__Description of the task__
From the settings reference below, extract word for word the part that begins with the words containing "num_epochs | --num_epochs" and ends with "wsd lr scheduler.".
[Provided passage]
enable_topK | --enable_topK: Enable top-K sampling for collecting and training.
save_topK | --save_topK | -topk: Configure top-K sampling for collecting and training. Slashes storage requirements enormously, without it, 1000 2048-token long samples take up ~100gb of storage at vocabulary size of 32000, but with top-K at 200, this goes down to only ~1.4gb.
device | --device: Main device for any single-device tensor shenanigans (cuda:0...)

Collection Settings

num_inference_workers | --num_inference_workers | -niw: Number of inference workers for parallel collection. Use if you have enough VRAM. Note: it can't handle more than 3 inference workers due to multiprocessing being a rapscallion, else it just hangs indefinitely
reserve_vram | --reserve_vram: Amount of VRAM to reserve per gpu during collection, will try to keep that much memory in gb free for each gpu. ([4, 0.5] for 4gb reserved on first gpu, and 0.5gb on the second)

Training Settings

num_epochs | --num_epochs | -ne: Number of training epochs.
num_warmup_steps | --num_warmup_steps | -nws: Number of warmup steps for lr.
batch_size | --batch_size | -bs: Training batch size.
grad_accum_batches | --grad_accum_batches | -g: Number of gradient accumulations done before calling optimizer.step()
grad_checkpointing | --grad_checkpointing: Enable gradient checkpointing for memory savings, but slower training.
temperature | --temperature | -t: Temperature for distillation.
lr | --lr | -lr: Learning rate.
decay_start | --decay_start: Start decaying lr to 0 at this percentage of total training steps, only used by the wsd lr scheduler.
alpha | --alpha: Weighting factor for weighted losses. I suppose the code behind what this parameter controls will change quite a bit in the future, but currently its used like this: weights = ((kl_div_per_token / kl_div_per_token.max()) + 1).pow(alpha)
lr_scheduler | --lr_scheduler: Learning rate scheduler name, the pipeline offers a custom implementation of Warmup Stable Decay learning rate scheduler from MiniCPM under wsd name, and any other lr scheduler from Transformer's get_scheduler() function, like: cosine, linear, constant, ...
optimizer | --optimizer: Optimizer name, currently available ones are: adam, adamw, adamw8bit, adamw32bit, paged_adamw, paged_adamw8bit, paged_adamw32bit, sgd, rmsprop, rmsprop8bit, rmsprop32bit, adagrad
data_order | --data_order: Order of samples during training. shuffle - randomizes order of samples every epoch. sorted - sort the data by length of samples, can be useful to diagnose OOM errors. native - same order of samples as in the text dataset.
[/Provided passage]
[Dataset extract]
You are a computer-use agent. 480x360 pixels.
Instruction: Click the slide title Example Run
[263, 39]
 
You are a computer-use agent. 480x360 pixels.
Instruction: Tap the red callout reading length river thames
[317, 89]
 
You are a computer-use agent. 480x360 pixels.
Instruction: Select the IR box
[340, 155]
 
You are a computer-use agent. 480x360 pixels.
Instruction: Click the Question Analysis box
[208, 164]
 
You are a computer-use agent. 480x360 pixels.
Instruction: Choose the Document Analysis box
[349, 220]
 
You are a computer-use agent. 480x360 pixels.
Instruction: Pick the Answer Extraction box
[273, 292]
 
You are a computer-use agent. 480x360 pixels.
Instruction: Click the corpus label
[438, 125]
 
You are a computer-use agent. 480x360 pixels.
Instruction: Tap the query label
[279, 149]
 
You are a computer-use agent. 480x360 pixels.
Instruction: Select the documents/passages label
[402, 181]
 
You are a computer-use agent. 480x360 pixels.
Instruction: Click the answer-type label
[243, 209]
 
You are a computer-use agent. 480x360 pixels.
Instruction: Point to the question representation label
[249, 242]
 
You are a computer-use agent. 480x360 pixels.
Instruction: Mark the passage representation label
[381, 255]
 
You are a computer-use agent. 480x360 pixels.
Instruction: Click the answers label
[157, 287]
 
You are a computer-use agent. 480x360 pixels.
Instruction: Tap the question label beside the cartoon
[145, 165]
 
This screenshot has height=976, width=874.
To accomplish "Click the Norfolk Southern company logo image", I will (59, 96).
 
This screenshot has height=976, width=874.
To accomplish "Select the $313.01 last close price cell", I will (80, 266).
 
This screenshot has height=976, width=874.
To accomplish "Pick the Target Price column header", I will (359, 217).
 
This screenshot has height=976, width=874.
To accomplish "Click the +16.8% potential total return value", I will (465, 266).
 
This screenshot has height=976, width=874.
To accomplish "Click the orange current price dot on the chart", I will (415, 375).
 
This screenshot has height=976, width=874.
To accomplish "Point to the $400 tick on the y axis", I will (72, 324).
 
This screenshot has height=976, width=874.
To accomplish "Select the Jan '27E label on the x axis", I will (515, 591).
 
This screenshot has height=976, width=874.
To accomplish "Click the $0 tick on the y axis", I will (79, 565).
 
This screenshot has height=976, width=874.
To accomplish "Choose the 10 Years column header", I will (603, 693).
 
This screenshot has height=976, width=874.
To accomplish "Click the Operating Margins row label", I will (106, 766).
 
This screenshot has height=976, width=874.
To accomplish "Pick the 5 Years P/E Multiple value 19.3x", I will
[/Dataset extract]
__Answer below__
num_epochs | --num_epochs | -ne: Number of training epochs.
num_warmup_steps | --num_warmup_steps | -nws: Number of warmup steps for lr.
batch_size | --batch_size | -bs: Training batch size.
grad_accum_batches | --grad_accum_batches | -g: Number of gradient accumulations done before calling optimizer.step()
grad_checkpointing | --grad_checkpointing: Enable gradient checkpointing for memory savings, but slower training.
temperature | --temperature | -t: Temperature for distillation.
lr | --lr | -lr: Learning rate.
decay_start | --decay_start: Start decaying lr to 0 at this percentage of total training steps, only used by the wsd lr scheduler.